Staunton, November 18 – The Duma has been grinding out ever more repressive measures but in doing so, the deputies and their masters have forgotten two things, Dmitry Gudkov says. On the one hand, these new laws only ban actions that don’t threaten the powers that be, forcing people to reach the conclusion that they must use methods that do.
And on the other, such measures which the deputies and the regime’s elites assume are directed only at the population can and will be used by the Kremlin against them as well, the opposition Russian politician says, pointing to the new case against Mikhail Men, a former governor and auditor (rosbalt.ru/posts/2020/11/18/1873676.html).
As a result, in its rush to defend its privileges at a time when its popular support has declined, the authoritarian Putin regime has acted in ways that ultimately are against its interests, that won’t defend it when the chips are down, and that will in fact trigger more opposition not only among the Russian people but among some members of the ruling stratum.
In the last few days, which can be described as “the week of repression and tightening the screws,” Gudkov says, the Duma has extended lifetime immunity from prosecution to Vladimir Putin and taken up a variety of other measures intended to restrict the activities of ordinary Russians.
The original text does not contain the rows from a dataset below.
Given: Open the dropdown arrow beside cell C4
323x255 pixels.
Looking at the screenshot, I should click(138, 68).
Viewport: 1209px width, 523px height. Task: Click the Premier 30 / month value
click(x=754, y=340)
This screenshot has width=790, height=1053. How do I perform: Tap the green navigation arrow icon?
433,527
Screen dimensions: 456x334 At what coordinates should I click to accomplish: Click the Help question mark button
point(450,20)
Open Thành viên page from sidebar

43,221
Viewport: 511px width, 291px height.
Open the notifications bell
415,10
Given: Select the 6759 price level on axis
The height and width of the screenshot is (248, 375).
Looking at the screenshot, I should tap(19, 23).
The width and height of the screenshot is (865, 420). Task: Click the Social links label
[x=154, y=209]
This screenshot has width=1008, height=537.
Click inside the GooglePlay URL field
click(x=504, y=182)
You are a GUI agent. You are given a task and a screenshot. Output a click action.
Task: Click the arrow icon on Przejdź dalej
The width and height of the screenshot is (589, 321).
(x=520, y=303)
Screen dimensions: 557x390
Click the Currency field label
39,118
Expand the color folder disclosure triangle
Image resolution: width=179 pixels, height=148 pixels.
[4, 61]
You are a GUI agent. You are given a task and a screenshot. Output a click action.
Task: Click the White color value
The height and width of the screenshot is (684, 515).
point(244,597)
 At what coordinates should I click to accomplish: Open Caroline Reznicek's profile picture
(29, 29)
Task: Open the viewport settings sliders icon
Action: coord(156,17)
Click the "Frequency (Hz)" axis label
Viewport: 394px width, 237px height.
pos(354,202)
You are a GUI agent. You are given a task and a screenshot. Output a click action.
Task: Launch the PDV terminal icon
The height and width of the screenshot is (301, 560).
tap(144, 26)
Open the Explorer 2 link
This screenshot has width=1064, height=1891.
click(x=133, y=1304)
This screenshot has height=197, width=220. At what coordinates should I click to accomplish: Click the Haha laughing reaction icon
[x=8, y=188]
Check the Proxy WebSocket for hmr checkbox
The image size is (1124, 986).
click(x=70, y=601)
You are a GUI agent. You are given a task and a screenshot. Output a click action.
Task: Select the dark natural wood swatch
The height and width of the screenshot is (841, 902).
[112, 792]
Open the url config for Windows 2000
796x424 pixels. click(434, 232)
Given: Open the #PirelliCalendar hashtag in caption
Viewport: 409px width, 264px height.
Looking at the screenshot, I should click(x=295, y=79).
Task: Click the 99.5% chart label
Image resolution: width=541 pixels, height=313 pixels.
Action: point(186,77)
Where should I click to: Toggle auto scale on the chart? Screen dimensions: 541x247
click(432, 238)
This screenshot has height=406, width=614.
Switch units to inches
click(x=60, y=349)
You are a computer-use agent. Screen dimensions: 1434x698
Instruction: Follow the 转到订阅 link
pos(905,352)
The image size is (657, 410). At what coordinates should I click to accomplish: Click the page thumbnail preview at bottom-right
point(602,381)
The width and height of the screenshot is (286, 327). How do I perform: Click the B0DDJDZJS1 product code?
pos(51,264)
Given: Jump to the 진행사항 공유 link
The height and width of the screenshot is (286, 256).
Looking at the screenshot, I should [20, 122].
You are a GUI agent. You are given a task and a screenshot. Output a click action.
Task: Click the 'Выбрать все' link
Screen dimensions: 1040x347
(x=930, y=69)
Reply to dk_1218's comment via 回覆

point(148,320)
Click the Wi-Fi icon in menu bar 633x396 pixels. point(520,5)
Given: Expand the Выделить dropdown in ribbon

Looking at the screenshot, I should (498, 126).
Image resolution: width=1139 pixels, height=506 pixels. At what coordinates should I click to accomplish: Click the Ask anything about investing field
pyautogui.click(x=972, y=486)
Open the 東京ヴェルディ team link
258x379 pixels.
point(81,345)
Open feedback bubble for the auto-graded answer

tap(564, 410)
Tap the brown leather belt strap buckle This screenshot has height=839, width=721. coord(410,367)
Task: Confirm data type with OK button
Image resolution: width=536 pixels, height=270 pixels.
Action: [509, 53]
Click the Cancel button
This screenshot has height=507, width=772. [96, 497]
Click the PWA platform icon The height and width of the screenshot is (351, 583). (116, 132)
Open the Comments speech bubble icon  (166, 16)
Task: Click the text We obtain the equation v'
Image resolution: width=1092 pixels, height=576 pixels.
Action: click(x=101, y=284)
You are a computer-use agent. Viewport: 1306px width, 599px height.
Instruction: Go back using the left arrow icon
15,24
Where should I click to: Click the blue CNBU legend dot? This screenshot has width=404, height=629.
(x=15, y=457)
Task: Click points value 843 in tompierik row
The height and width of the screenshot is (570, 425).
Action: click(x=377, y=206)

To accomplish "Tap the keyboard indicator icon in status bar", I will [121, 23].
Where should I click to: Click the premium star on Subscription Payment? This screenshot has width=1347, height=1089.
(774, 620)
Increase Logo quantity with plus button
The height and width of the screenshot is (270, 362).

It has moved to ban standing in line to take part in individual picketing, it has opened the way for banning information distributed online that the powers view as illegal electoral agitation, banned “enlightenment activities” outside of educational institutions, and it has expanded the use of the term “foreign agent,” and is ready to introduce the category, “a foreign agent candidate.”
All this is “simple,” Gudkov says. “Having lost popular support,” the Putin regime “has retreated into a deaf defense,” reflecting its fear of civil society and that society’s demands for change. Indeed, Vyacheslav Volodin has admitted as much: “You don’t want Putin to go out in the streets undefended?” he asked rhetorically.
Three conclusions arise from all this: First, “the government is prohibited only that form of protest which doesn’t threaten it” but has no idea how to protect itself against mass meetings as in Khabarovsk, Shiyes, or Kushtau and doesn’t realize that in restricting small protests, it is driving people to organize large ones.
Second, Gudkov continues, such bans on social activity “will lead to an explosion,” and the more repressive the measures the state imposes and the longer it does so, the greater t his explosion will be. And third, all these repressive measures can be turned on their authors by others in the Putin elite.
Those voting for these restrictions on the Russian people now seem completely oblivious to the fact that they are voting for restrictions on themselves as well.